As we begin to emerge from the COVID-19 lockdown, the rather gloomy prospect of the trade negotiations and their possible negative impact on the UK transition towards more sustainable food systems is looming large.

One can hardly do other than feel depressed when imagining Donald Trump giving his secretary of agriculture, Sonny Perdue, instructions that the quid pro quo of an agreement must include the opportunity to export chlorinated chicken, genetically modified soy and other products of industrial and chemical food systems – mindful that our Prime Minister is unlikely to instruct the Defra secretary of state, George Eustice, to put up much opposition to such a deal. I say this without any knowledge of what the secretary of state actually thinks privately about such a proposition, but one can imagine that if the Americans offer the inducement of access to non-agricultural products with their markets conditional upon such a deal, there’s unlikely to be much push-back.

I want to believe that I’m being overly pessimistic, so here is an alternative proposition. Imagine that there was a consensus amongst all nations to hold a Paris-style food summit, perhaps as a side event to the COP-26 gathering in 2021. Mindful of the devastating negative impacts on public health of industrial, chemically-based food systems, and the existential threats of climate change, biodiversity loss, diminishing soil fertility and growing food insecurity, every nation in the world would sign up to a new harmonised framework for food in international trade. In this framework, all food from sustainable farming systems would be freely traded without any tariffs or barriers, and food produced to lower standards in ways which would cause damaging impacts to the planet, increasing global warming, resource depletion, biodiversity loss and other dangers, could only be traded on payment of an agreed tariff or tax – the calculation of which would represent the monetised negative impact of the food production system.

I had the good fortune to meet the US civil servant who will be leading the American trade negations at the American Embassy last year; during our discussion, I mentioned the possibility that such an agreement could be reached, and she responded enthusiastically. Needless to say, I am well aware that she will be obeying the instructions of her political masters, but it seems to me not beyond the bounds of possibility that such a framework could be achieved. There is not a single country on planet Earth that isn’t now mindful of the very real prospect of an unliveable planet, if we carry on with business as usual in relation to our food and farming practices. There is now an emergent scientific consensus that our agriculture and food systems are absolutely in the front line when it comes to climate change. This is both part of the problem, but also, potentially, part of the solution if there was a global switch to regenerative farming systems that can rebuild the soil fertility which has been lost during my farming lifetime.

I attended a meeting in London last year at which the environmental campaigner, Dr Vandana Shiva, gave an inspiring speech.
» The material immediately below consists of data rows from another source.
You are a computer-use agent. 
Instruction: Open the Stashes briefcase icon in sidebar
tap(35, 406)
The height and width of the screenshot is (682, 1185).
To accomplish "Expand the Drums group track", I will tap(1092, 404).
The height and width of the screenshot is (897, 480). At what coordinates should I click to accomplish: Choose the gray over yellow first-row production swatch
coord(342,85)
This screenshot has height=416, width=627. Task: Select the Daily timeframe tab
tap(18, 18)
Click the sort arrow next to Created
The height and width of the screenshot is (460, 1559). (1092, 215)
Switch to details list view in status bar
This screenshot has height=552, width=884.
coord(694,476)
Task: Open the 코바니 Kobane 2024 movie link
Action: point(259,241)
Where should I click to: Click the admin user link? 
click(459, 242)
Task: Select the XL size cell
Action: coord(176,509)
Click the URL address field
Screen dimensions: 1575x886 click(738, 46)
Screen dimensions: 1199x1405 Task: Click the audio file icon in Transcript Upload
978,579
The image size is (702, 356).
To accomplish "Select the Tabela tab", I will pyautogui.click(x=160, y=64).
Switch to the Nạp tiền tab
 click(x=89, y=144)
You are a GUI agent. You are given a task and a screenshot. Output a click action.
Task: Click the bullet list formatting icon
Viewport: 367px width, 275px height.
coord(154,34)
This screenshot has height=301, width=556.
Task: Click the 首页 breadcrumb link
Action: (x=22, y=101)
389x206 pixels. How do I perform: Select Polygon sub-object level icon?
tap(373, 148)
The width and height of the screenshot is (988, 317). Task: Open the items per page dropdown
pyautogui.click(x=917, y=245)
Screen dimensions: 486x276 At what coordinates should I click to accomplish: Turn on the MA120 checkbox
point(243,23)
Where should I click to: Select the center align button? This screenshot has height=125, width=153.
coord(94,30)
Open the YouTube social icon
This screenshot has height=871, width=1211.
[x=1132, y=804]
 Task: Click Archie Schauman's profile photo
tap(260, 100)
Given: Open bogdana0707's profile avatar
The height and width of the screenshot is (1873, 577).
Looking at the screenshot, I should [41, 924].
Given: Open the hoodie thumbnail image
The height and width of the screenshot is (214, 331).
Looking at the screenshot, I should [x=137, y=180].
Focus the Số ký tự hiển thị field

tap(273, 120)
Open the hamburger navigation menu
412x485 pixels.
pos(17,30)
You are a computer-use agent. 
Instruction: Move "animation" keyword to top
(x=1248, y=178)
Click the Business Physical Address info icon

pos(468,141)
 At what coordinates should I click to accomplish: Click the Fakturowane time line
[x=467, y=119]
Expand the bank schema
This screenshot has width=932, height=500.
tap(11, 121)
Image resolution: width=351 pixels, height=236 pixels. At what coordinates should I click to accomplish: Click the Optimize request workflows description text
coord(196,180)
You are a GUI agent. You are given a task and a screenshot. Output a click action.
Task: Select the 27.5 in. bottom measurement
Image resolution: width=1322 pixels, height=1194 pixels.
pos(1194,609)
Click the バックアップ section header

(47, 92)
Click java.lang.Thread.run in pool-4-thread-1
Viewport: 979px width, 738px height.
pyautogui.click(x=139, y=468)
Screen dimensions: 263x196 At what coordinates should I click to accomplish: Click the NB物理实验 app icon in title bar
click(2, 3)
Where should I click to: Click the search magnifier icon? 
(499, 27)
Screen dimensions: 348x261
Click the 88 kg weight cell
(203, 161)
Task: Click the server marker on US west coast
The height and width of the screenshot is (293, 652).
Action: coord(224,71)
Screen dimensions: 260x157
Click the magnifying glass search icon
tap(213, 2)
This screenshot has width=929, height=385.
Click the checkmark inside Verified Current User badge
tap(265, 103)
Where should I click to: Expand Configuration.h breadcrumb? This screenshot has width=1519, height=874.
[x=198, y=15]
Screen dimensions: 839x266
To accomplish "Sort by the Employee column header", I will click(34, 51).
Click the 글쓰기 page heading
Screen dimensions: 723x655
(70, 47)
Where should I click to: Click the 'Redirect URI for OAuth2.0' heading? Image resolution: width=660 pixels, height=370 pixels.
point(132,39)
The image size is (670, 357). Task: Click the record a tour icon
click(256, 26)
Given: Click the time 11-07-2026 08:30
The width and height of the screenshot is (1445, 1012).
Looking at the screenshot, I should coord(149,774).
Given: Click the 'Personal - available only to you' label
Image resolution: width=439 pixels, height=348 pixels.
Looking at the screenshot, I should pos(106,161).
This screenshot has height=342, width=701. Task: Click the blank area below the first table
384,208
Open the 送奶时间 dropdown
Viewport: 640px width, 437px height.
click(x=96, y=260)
She pointed out that in relation to climate change and biodiversity loss, it used to be that the crucial challenge was to arrest the loss of pristine wilderness zones such as the Amazon rainforest; the reality now is that the vast majority of land area on our planet is no longer wilderness or rainforest, but is in fact small farms. So, the challenge we face is to transition from the current situation, where farms are part of the problem due to their emissions, pollution and extractive toll on the diminishing resources of our planet, to a new regenerative scenario where food production can co-exist in harmony with nature. This is actually the only way forward – and if it takes a Paris-style agreement on internationally harmonised trade in sustainable food, we need to make that happen!